__Problem statement__. Set down the final stretch of the data, from the line that holds "Task: Click the round" through the last line, both included, with pictures left out.

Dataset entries
= = = = =

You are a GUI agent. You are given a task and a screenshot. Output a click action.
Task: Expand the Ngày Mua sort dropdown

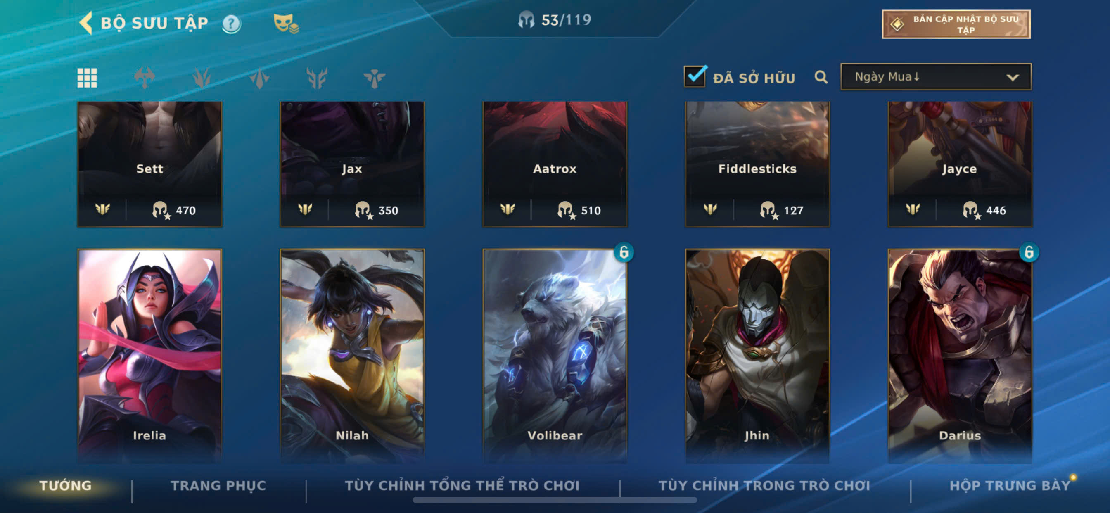tap(935, 77)
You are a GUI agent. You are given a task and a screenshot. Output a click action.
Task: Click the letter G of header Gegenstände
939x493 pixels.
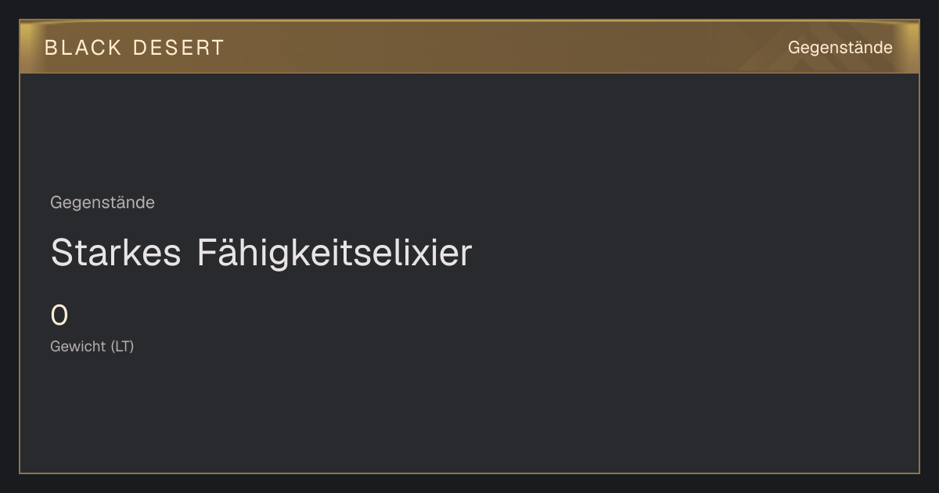794,48
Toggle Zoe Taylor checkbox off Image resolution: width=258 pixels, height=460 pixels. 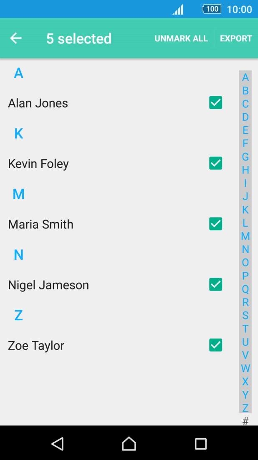[215, 345]
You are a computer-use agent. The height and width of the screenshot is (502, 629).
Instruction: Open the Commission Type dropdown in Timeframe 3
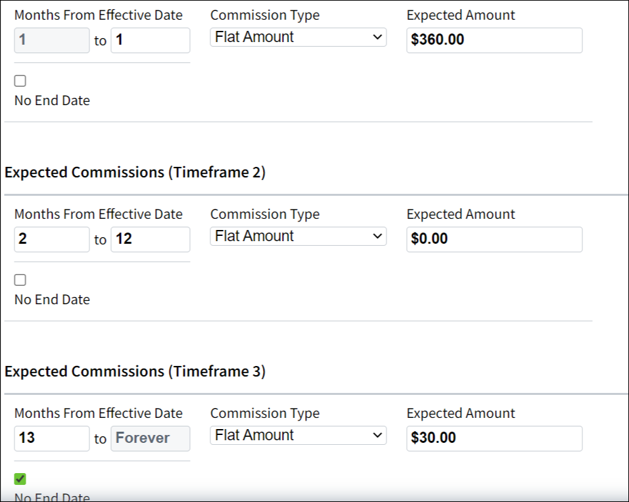[297, 435]
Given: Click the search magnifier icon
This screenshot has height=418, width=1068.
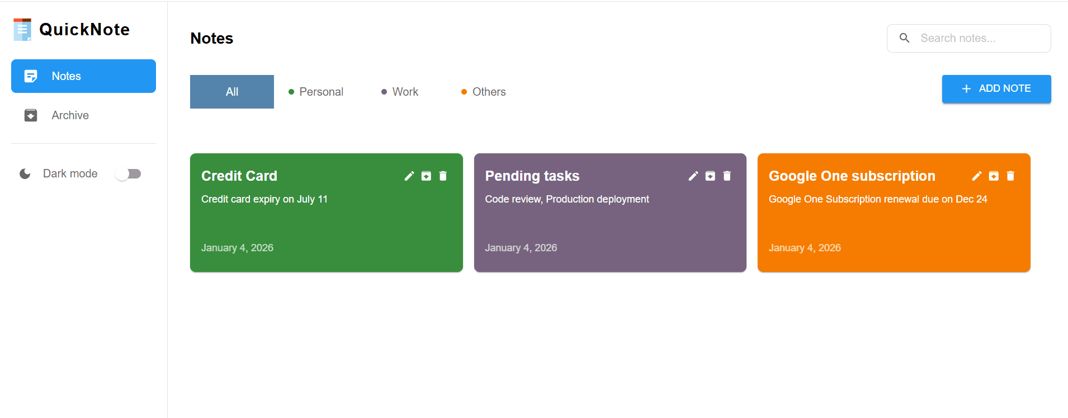Looking at the screenshot, I should click(x=904, y=38).
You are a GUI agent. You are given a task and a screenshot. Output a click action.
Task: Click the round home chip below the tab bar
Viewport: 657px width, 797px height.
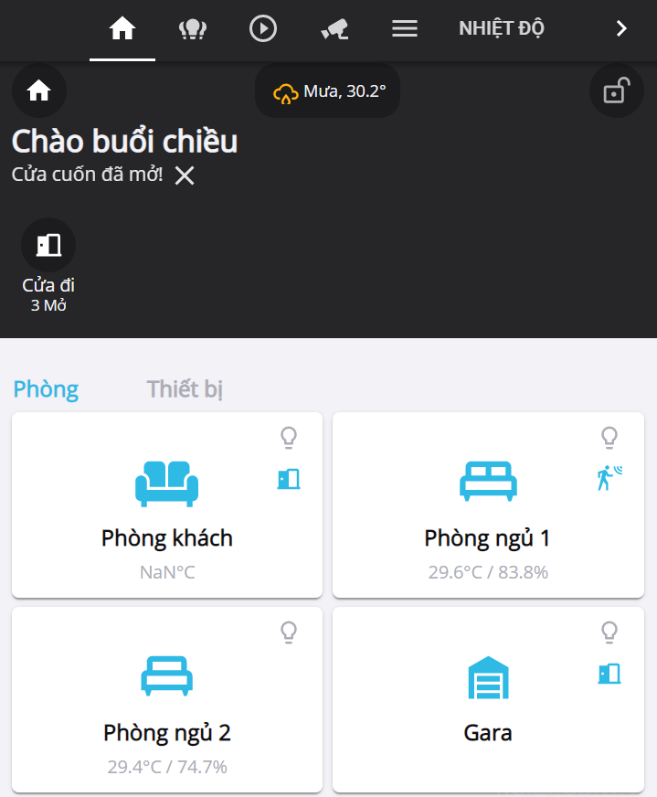click(38, 90)
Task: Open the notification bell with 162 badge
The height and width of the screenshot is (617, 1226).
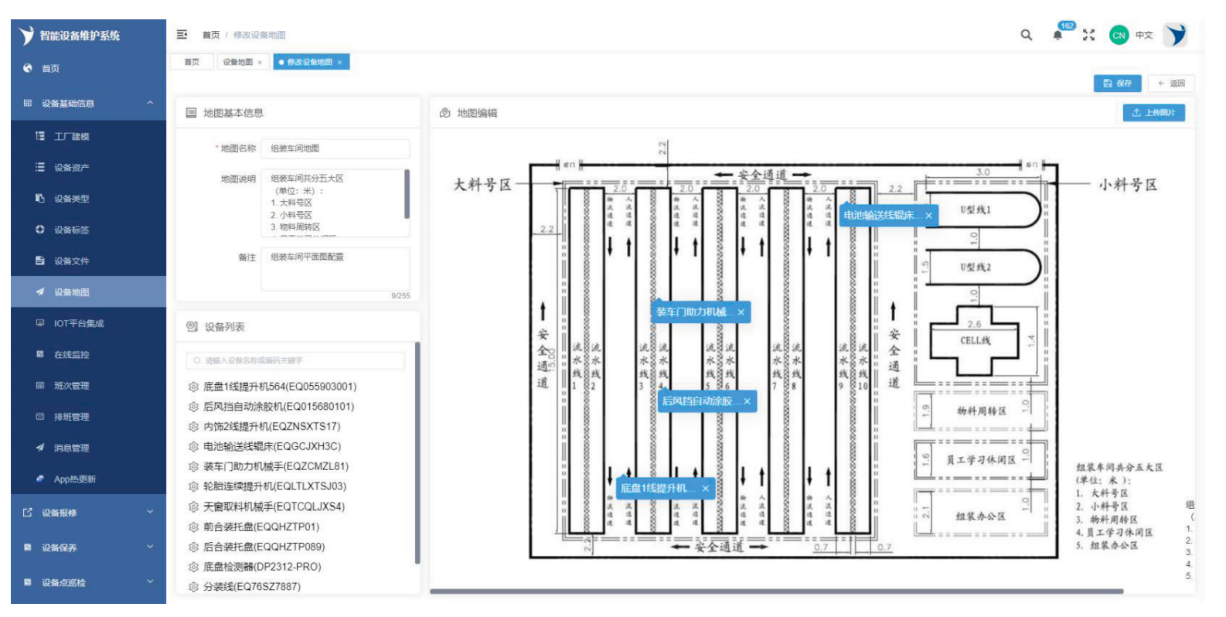Action: pyautogui.click(x=1057, y=35)

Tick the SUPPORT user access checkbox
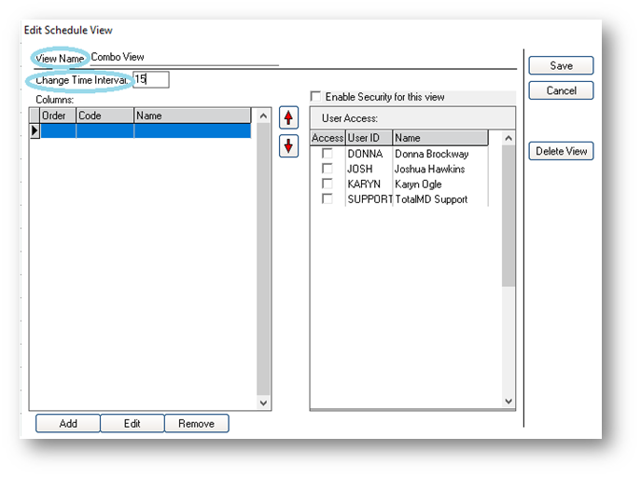pyautogui.click(x=327, y=198)
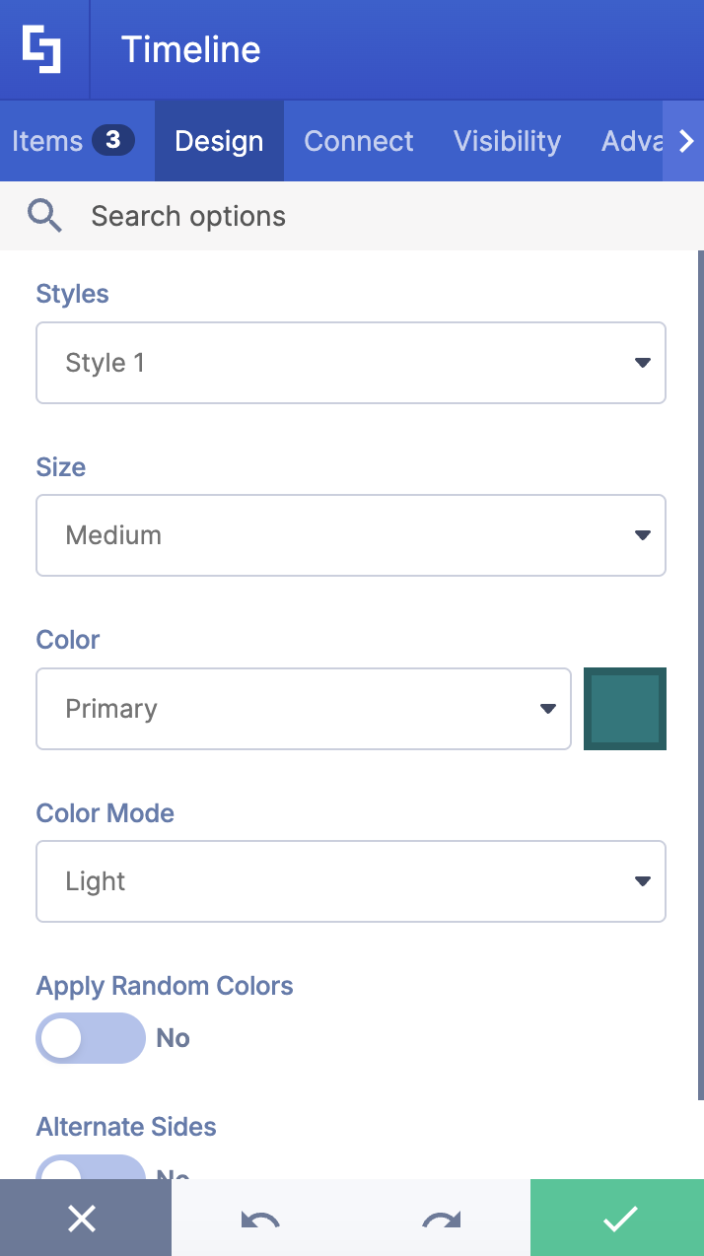Open the Items tab

(47, 140)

= = = = =

__Exercise output__.
Task: Click the round home chip below the tab bar
Viewport: 657px width, 797px height.
click(38, 90)
Task: Open the notification bell with 162 badge
The height and width of the screenshot is (617, 1226).
Action: pyautogui.click(x=1057, y=35)

Tick the SUPPORT user access checkbox
pyautogui.click(x=327, y=198)
Open the Items tab

(47, 140)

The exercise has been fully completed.